• _EXCERPT TO READ_:
— start —
Why Don’t You See We’re Here: On Visibility in Genre

starsI’m not the first to comment on a list of cutting edge sci fi that has only white, male authors. I’m not going to link, but you can find it easily on SF Signal, a site I enjoy and read frequently. Here’s Juliet McKenna’s post, which is how I found out about the latest one.


Let’s start with an anecdote. I get friend requests on Goodreads. I’ll go over and look at their profile briefly. I accept most people who friend request me, though I’m not all that active on there aside from logging the books I read. But pretty regularly, I’ll get a friend request by a (almost always) man, and all the favourite authors listed on the profile are men, and almost all the books read on their profile (sometimes hundreds of books) are by men. Sometimes every single book. I don’t accept the friend request. I don’t know why they bothered adding me in the first place: they are very unlikely to ever pick up my book. Do they even consider me an author?


You can’t be cutting edge if you’re relegated to the edge.


Barnes and Noble put up a list of their bestselling SFF books in January. I scroll past a list of male after male authors. Again, almost entirely white, probably almost entirely straight and probably able-bodied. I see Mary Robinette Kowal’s breakdown of SFF books in airports across the US. Same thing again. The Locus Recommended Reading list breakdown. Thing like Sad/Rabid Puppies appearing year after year come the Hugos. They’ll show up and start peeing on the floor again any day now. I write in YA as well as SFF, so it’s a double dose. Someone will ask on Twitter: do we really need diverse authors if white people can write PoC really well? Here’s yet another thinkpiece asking if a woman can really write a convincing male protagonist. Here’s another white man who writes YA deriding the entire genre, saying he writes books that aren’t like other YA. My books, he’ll say again, are serious and worthy of attention, not like the histrionic romcom love triangle drama all those female YA authors he’s never actually read write.
— end —
• _THINGS TO DO_:
• A. Copy out the essay on visibility in genre from "starsI’m not the" to "the latest one.", word for word.
• B. Can you write the next part of the essay on visibility in genre, picking up right after its last sentence?
The data after this essay on visibility in genre is separate material.

• _COLLECTED DATA_:
— start —
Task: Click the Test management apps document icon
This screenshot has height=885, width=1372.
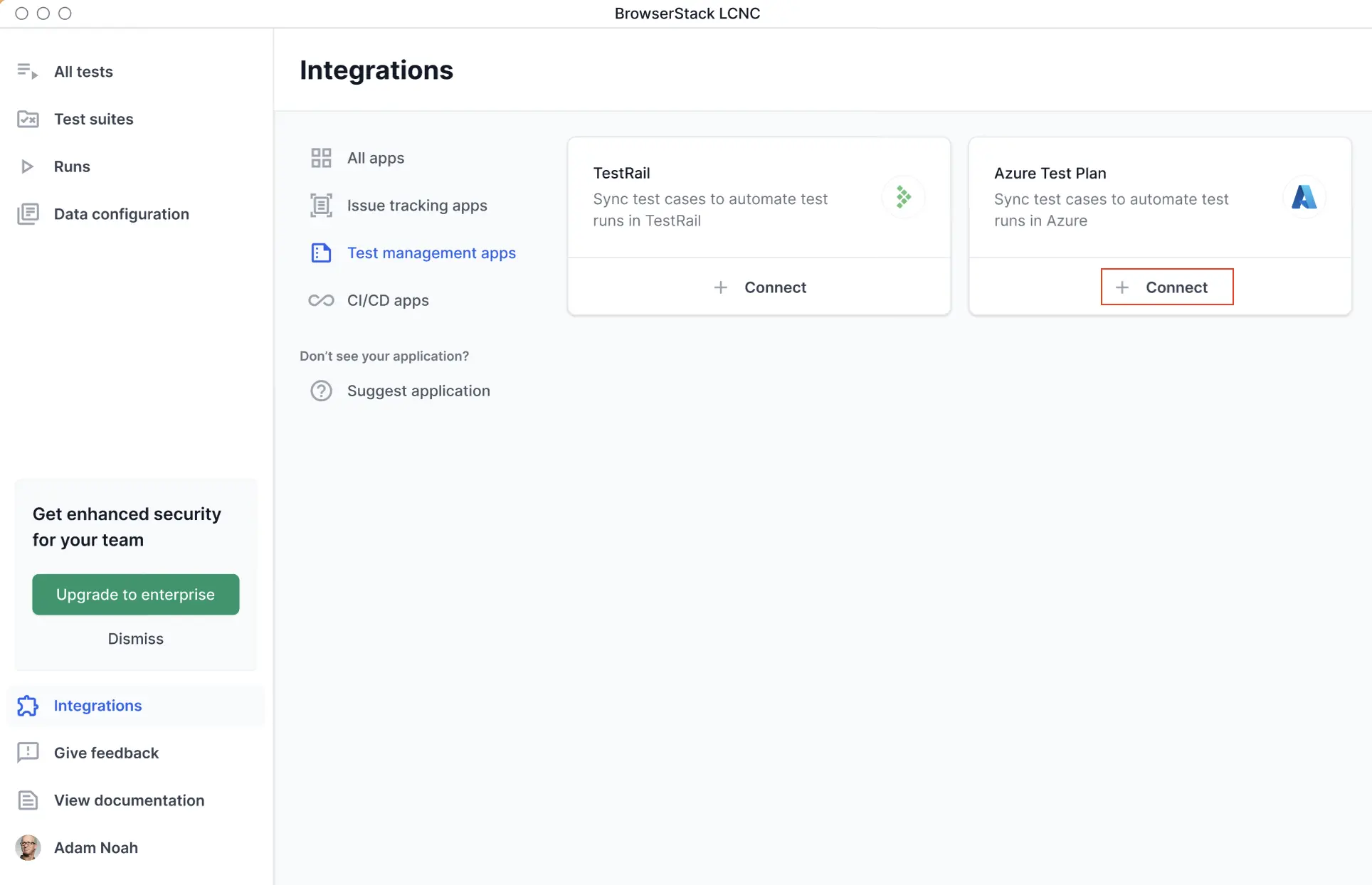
— end —
• _FINAL RESULTS_:
• A.
starsI’m not the first to comment on a list of cutting edge sci fi that has only white, male authors. I’m not going to link, but you can find it easily on SF Signal, a site I enjoy and read frequently. Here’s Juliet McKenna’s post, which is how I found out about the latest one.

• B.
Over and over and over again.


It’s hard not to let it get to you. It’s hard not to feel disheartened. I went on sub with my sci fi and felt I had to put my initials on it instead of Laura (this had a happy ending, though: my publisher encouraged me to keep my own name). I’m a white, female writer. The publishing industry still looks like me, most of the time.  These unthinking articles are, I’m sure, even more disheartening for PoC and disabled writers. I exist in my bubble of progressive people who read widely and rec widely. These articles where we’re all summarily ignored pop that bubble and leave us cold. It’s hard not to feel angry, and then when we’re upset told we’re overreacting and taking it personally. Yeah, we’ve never heard that one before.


Genre, both YA and SFF, has never been and never will be only white, straight, male authors. That everyman character found in so many novels is not actually an everyman to a significant percentage of the people who support this genre. The rest of us have been writing and reading these books since the very beginning, we have appeared in and written those cutting-edge futures, even if you haven’t read them. Stop trying so hard not to see we’re already here and we’re not going anywhere, either here in the present, or on those spaceships in the stars.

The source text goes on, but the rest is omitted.